It turns out there is an even bigger dispute swirling around this question. In particular, this debate steps away from the distinction between actual and potential output and focuses on the future course of potential output growth, in particular, and living standards more generally.

An end to rapid growth

On the pessimistic side, economist Robert J. Gordon argues that the period from 1870 to 2000 was “one big wave” of productivity growth, and that the pace of technological progress driving potential output growth is slowing down. When you add in what he terms “headwinds” such as high government debt and an aging population, Gordon predicts that instead of potential GDP per person growing at about 2 percent per year (as it did during the big wave) growth will fall to about 1 percent per year.

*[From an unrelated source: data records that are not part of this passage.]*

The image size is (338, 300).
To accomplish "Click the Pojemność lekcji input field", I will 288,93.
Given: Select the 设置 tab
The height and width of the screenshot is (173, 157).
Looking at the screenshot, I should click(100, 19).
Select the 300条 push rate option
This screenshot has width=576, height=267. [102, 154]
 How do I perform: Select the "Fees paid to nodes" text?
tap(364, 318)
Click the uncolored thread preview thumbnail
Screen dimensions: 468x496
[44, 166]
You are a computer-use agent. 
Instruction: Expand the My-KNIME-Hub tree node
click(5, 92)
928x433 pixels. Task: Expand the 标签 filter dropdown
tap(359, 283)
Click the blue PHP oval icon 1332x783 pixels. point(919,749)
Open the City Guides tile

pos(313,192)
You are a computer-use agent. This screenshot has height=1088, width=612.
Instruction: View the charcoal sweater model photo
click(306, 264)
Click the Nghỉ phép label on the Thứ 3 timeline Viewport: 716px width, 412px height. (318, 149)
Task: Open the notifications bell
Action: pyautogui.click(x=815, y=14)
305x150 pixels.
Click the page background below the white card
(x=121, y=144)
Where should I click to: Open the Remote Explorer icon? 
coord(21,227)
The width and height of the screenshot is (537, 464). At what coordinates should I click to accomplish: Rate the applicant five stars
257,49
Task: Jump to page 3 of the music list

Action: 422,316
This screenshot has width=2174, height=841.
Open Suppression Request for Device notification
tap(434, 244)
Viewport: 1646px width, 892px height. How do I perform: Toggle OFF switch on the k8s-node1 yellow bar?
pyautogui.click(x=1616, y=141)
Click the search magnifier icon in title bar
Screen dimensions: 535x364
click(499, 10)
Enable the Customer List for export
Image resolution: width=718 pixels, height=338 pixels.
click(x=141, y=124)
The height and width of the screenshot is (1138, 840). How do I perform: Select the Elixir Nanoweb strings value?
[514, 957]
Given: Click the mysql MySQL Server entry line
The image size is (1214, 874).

This may not sound like much of a difference, but it means that instead of income per person doubling every 35 years (with 2 percent growth) it will take 70 years to double. At 2 percent, you’ll see your children achieve a material standard of living twice of your own, while at 1 percent it will take until your grandchildren are alive to see doubled incomes.

Gordon does not think that the current recession caused this slowdown. Rather, like the tide going out, it revealed trends that have been building for ten or twenty years. And there’s not much that public policy can do to change this forecast.

No end in sight

Erik Brynjolfsson and Andrew McAfee set out the optimistic case in The Second Machine Age: Work, Progress, and Prosperity in a Time of Brilliant Technologies. They write that “the outstanding features of the second machine age” are “sustained exponential improvements in most aspects of computing, extraordinarily large amounts of digital information, and recombinant innovation.” (Italics mine.) They go on to say that “these three forces are yielding breakthroughs that convert science fiction into everyday reality, outstripping even our recent expectations and theories. What’s more, there’s no end in sight.”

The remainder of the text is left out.